Berlin, 5. März 2026 (JPD) Die gesetzlichen Renten in Deutschland sollen zum 1. Juli 2026 um 4,24 Prozent steigen. Grundlage sind aktuelle Daten des Statistischen Bundesamtes und der Deutschen Rentenversicherung Bund zur Lohnentwicklung. Damit liegt die Rentenanpassung bereits zum vierten Mal innerhalb von fünf Jahren über der Marke von vier Prozent.
Rentenanpassung folgt der Lohnentwicklung
Maßgeblich für die Rentenanpassung ist die anpassungsrelevante Lohnentwicklung, die für das Jahr 2026 mit 4,25 Prozent berechnet wurde. Sie basiert auf der Entwicklung der Bruttolöhne nach den Volkswirtschaftlichen Gesamtrechnungen sowie auf den beitragspflichtigen Entgelten der Versicherten, die für die Einnahmesituation der gesetzlichen Rentenversicherung maßgeblich sind. Auch Veränderungen bei den Sozialabgaben fließen in die Berechnung ein.

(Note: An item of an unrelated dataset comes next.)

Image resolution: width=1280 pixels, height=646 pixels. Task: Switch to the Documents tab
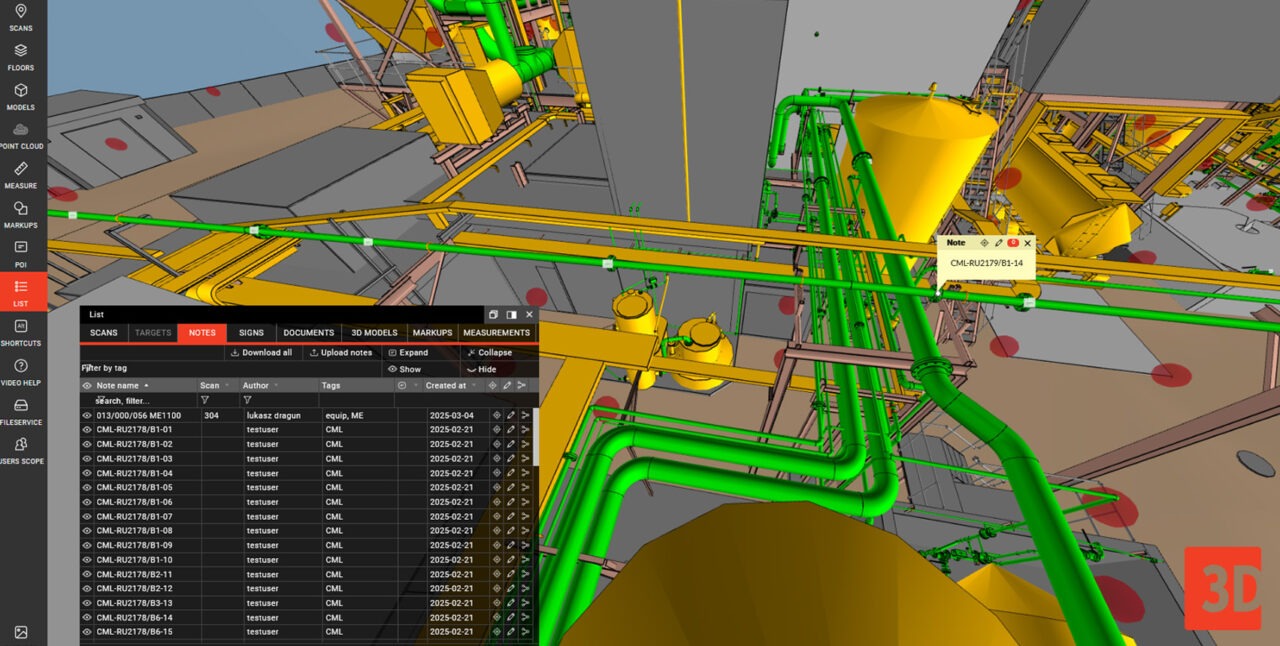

Der aktuelle Rentenwert soll damit von derzeit 40,79 Euro auf 42,52 Euro steigen. Für eine Standardrente bei durchschnittlichem Einkommen und 45 Beitragsjahren bedeutet dies ein monatliches Plus von 77,85 Euro.
Die Anpassung erfolgt auf Grundlage der Rentenwertbestimmungsverordnung 2026. Diese tritt nach einem Kabinettsbeschluss, der Zustimmung des Bundesrates und der Verkündung im Bundesgesetzblatt voraussichtlich zum 1. Juli 2026 in Kraft. Grundlage bleibt das im Rentenpaket 2025 festgelegte Mindestsicherungsniveau von 48 Prozent, das bis zum 1. Juli 2031 garantiert werden soll.